HPM, short for Hawaii Planing Mill, is a 99-year-old employee-owned company long known for its prefabricated wall panels and trusses and custom-made metal roofing. Now it’s moving into factory-built modular homes, with entire housing units built in the factory and transported to home sites.

Workers Friday were busy laying out lumber, leveling, cutting and hammering, all under the guidelines set by computer-aided machinery.

Individual components of factory built housing have long been an HPM specialty. But putting them all together to build an entire home module in the factory has met with some resistance, as Hawaii County works on creating a construction code to accommodate advances in home building.

At issue is an appendix to Bill 179, a 197-page consolidation of building, plumbing, electrical and energy codes to create a streamlined process replacing numerous permits with just one construction permit. The County Council has scheduled final reading of the bill Wednesday, but council members have sponsored several more amendments before it gets its last vote.

Affordable housing advocates support the concept as a way to put more homeless or potentially homeless families into housing more cheaply and quickly. The factory at Shipman Business Park can produce two modules weekly, at the cost to the consumer of under $100,000 for a two-bedroom home.

Trucking costs, lot costs, building a foundation and electrical, plumbing and sewer hookups would add to the price. Trucking a unit from Hilo to Kailua-Kona, for example would run $800-$1,200.

In comparison, conventionally built houses in Hawaii are running about $290-$780 a square foot, according to Rider Levett Bucknall, an international leader in the construction industry.

“We’re really trying to target that affordable gap of families who cannot afford a home today,” by producing homes from 288-720 square feet, said Jason Fujimoto, HPM president and CEO.

The factory built housing appendix is a statewide code that’s been in the building code since 2012 and is being used on Oahu and Kauai to create affordable communities to house homeless families.

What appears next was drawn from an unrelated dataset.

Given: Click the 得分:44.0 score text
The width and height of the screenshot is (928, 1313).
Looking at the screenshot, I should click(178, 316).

But it’s become controversial after Hawaii County consulted with HPM over the past two years to make the code more workable.

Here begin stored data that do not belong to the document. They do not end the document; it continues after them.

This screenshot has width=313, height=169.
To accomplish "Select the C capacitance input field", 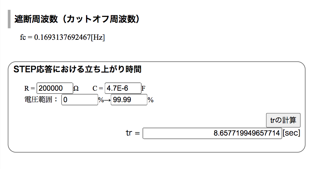I will tap(123, 88).

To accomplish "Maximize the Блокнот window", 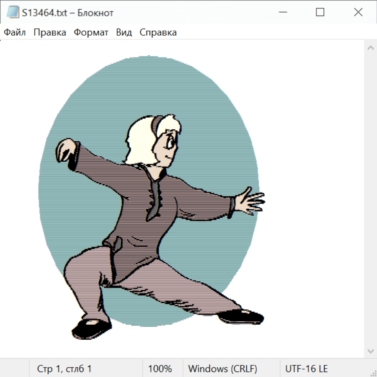I will pos(320,13).
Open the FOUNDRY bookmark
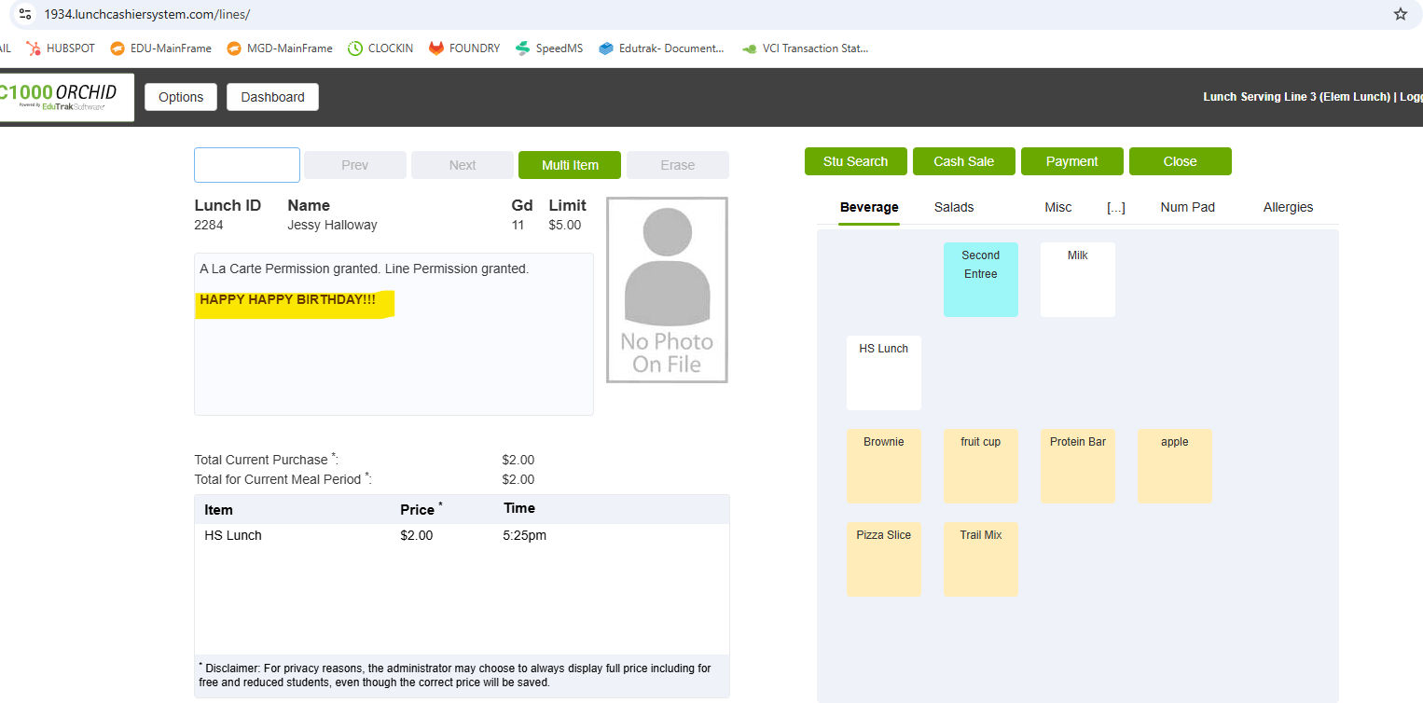The height and width of the screenshot is (703, 1423). coord(464,48)
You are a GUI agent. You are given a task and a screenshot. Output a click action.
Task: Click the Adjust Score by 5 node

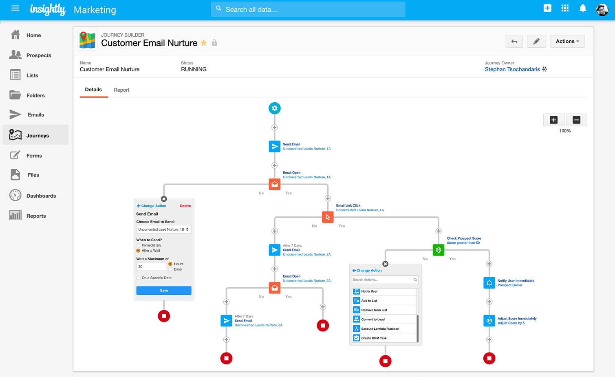point(489,321)

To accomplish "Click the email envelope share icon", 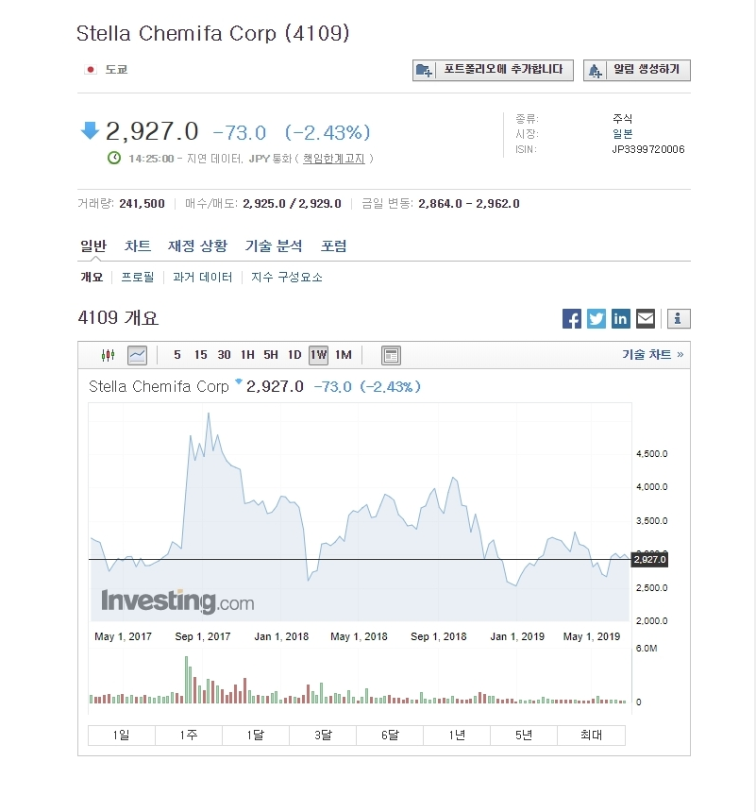I will point(646,318).

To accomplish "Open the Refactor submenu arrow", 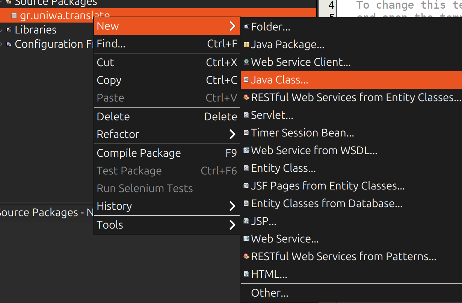I will click(x=232, y=134).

“HPM Building Supply has positioned itself to build (factory built homes) and worked closely with the County of Hawaii Building Division for the last two years to develop and implement policies that will fast-track FBH,” said Christopher Delaunay, government relations manager for the carpenter-backed Pacific Resource Partnership in a letter to the editor of the newspaper. “While they were developing Bill 179 and FBH policies, members of the public were left in the dark on how the bill came together.”

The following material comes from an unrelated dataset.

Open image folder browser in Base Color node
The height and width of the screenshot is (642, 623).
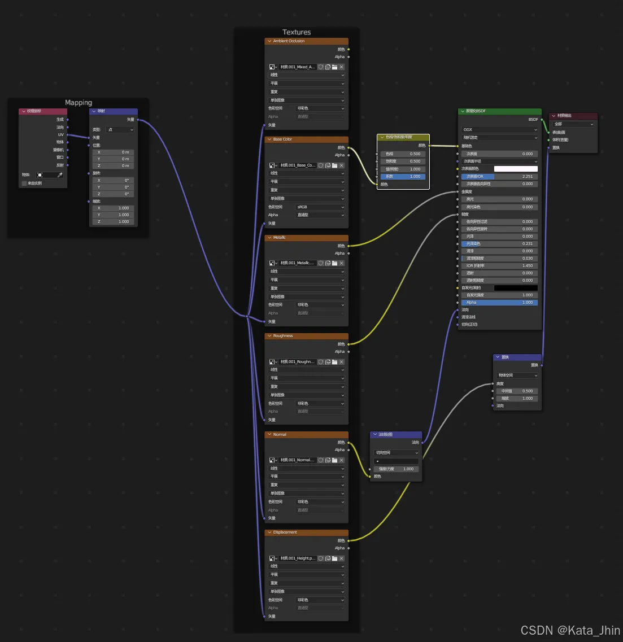coord(334,165)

Fujimoto described the consultations with the county as a collaborative process focused on solving a problem. Because modular housing is a new concept in the county, it doesn’t fit the old construction code and adaptations needed to be made, he said. The company’s intent is to offer the housing first to its employee-owners and nonprofits and then to regular consumers.

“This was about how do we work together to help the community, not to give HPM a single sole advantage,” Fujimoto said. “It’s about building a home turnkey in fact and it ensures the building is built using the same local code.”